» 確認問題
1 > 口腔機能低下症の文章では、口の機能低下が後に引き起こす障害として何が挙げられていますか。
2 > 口腔機能低下症の文章の続きを、最後の文の後から書いてください。

» 提供テキスト
<<<<
口腔機能低下症って何?症状や検査方法、対策について

[2024年06月11日]

【目次】
◯機能低下症とは
◆口腔機能低下症の対象
◆口腔機能低下症とオーラルフレイル
◯口腔機能低下症の診断方法
◆口腔機能低下症の診断 ①口腔衛生
◆口腔機能低下症の診断 ②口腔乾燥
◆口腔機能低下症の診断 ③咬合力低下
◆口腔機能低下症の診断 ④舌口唇運動機能低下
◆口腔機能低下症の診断 ⑤低舌圧
◆口腔機能低下症の診断 ⑥咀嚼機能低下
◆口腔機能低下症の診断 ⑦嚥下機能低下
◆口腔機能低下症の診断結果
◯口腔機能低下症を進行させないようにするには
◯まとめ

 

口腔機能低下症とは

加齢により徐々に身体機能が衰えてくると、お口の中にも症状が現れることがしばしばあります。もちろん加齢だけが原因ではなく、全身疾患や障害などいくつかの要因によりお口の機能が低下していきます。以前と比べて食事が咬みにくい、むせやすい、食事の時間がかかってしまうといった症状が代表的です。口の機能低下は後に摂食・嚥下障害や咀嚼障害を引き起こし、さらには低栄養や誤嚥性肺炎など命にかかわる問題になることもあります。
>>>>
データセット項目
<<<<
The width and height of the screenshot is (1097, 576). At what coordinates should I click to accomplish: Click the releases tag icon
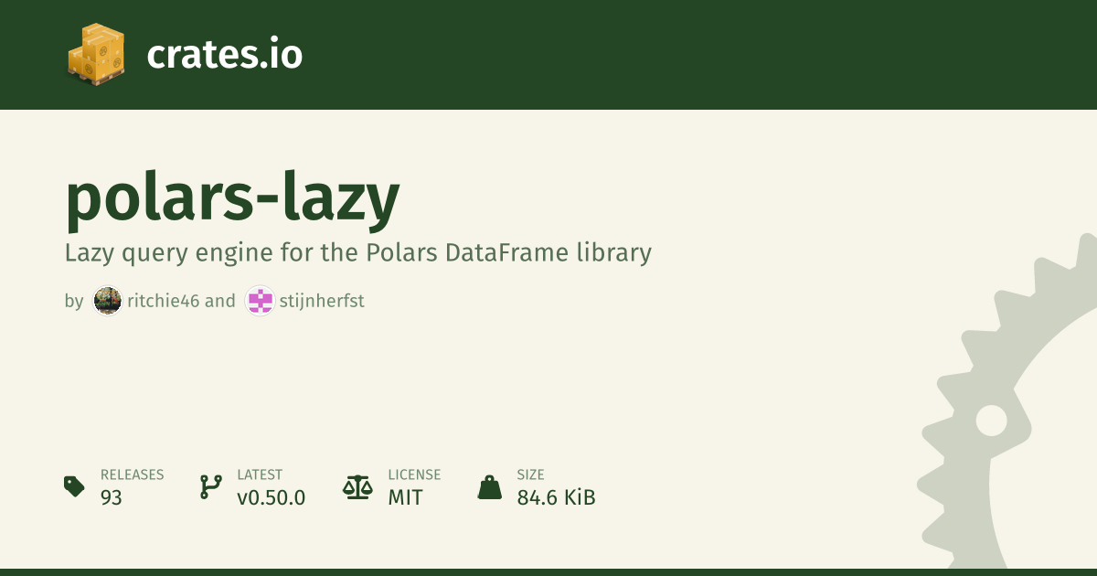point(74,486)
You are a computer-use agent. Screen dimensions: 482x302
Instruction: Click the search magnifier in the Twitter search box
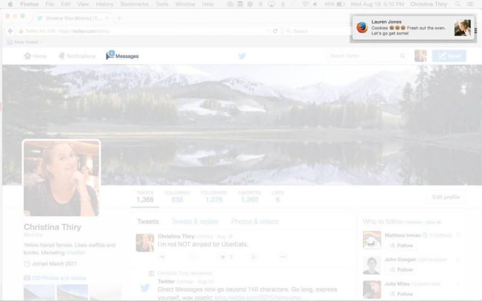402,56
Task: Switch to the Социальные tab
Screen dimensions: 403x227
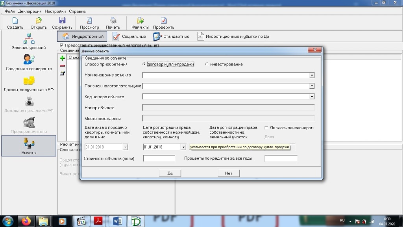Action: click(x=129, y=37)
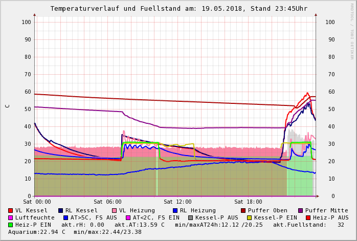The image size is (357, 241).
Task: Click the green Heiz-P EIN legend swatch
Action: pos(11,225)
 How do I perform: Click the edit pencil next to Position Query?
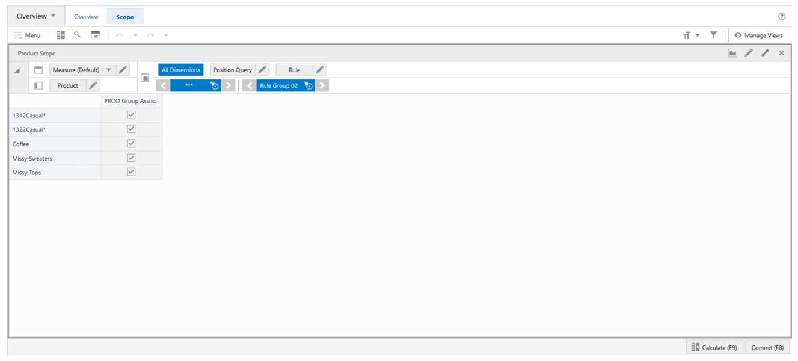tap(262, 69)
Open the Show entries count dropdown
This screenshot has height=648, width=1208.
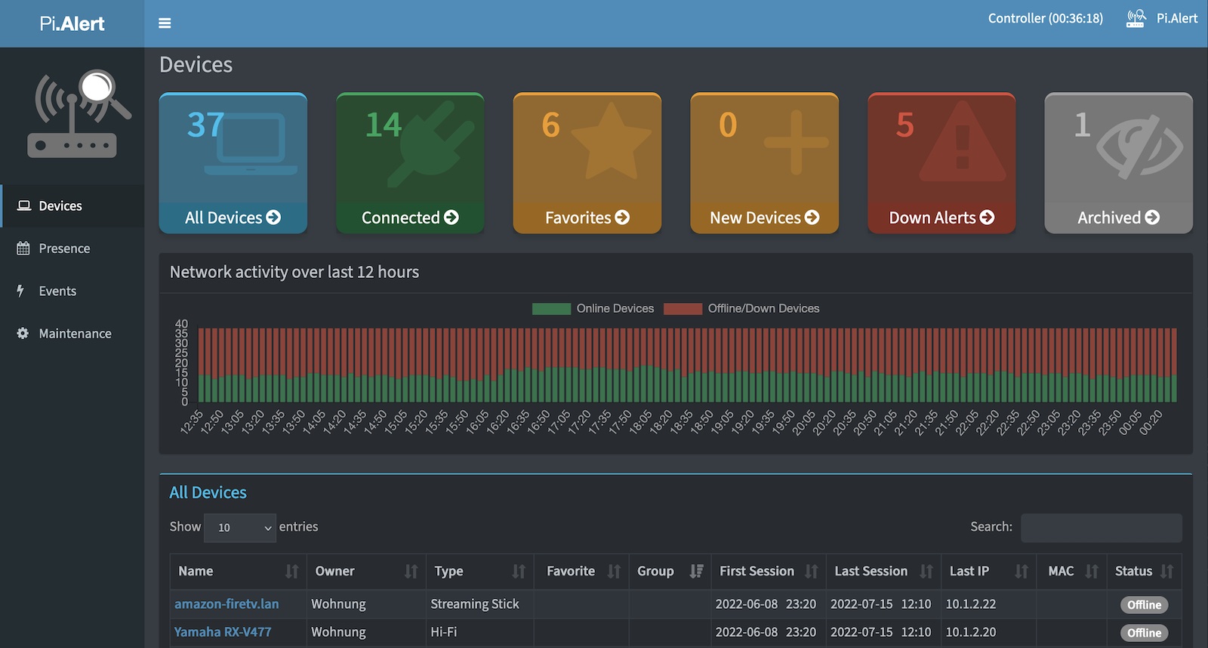240,528
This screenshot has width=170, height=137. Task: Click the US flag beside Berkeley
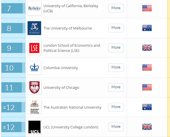pyautogui.click(x=147, y=8)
>>>>
» 問題の解答
1 > 摂食・嚥下障害や咀嚼障害

2 >
口腔機能低下症の対象

口腔機能低下症は2018年の診療報酬改訂で導入された病名で、比較的新しいものです。患者さんの中には初めて聞く方もいるかもしれません。2022年の改定によりこの対象が50歳以上になりました。歯科医療機関において7項目の口腔機能評価を行い3項目以上で機能の低下が認められた場合に診断されます。これにより口腔機能低下の早期発見・早期治療を行います。従来のような歯周病や入れ歯の治療に追加した改善治療を行うこととなります。

口腔機能低下症とオーラルフレイル

口腔機能低下と似たような言葉にオーラルフレイルというものがあります。オーラルフレイルはむせや食べこぼしなど口腔機能が低下した状態を示しています。単に口腔内の機能低下だけではなく、高齢期になり起こる社会的・精神的問題や栄養の問題などが複合して生じる老化も含まれています。高齢者の生活を反映したモデルでありいくつかのレベルが存在します。それに対して口腔機能低下症は検査に基づく疾患名です。どちらとも同じような状態を指す場合もあり、明確に区別されていないこともあります。

 

口腔機能低下症の診断方法

口腔機能低下症の診断には以下の7つの項目があります。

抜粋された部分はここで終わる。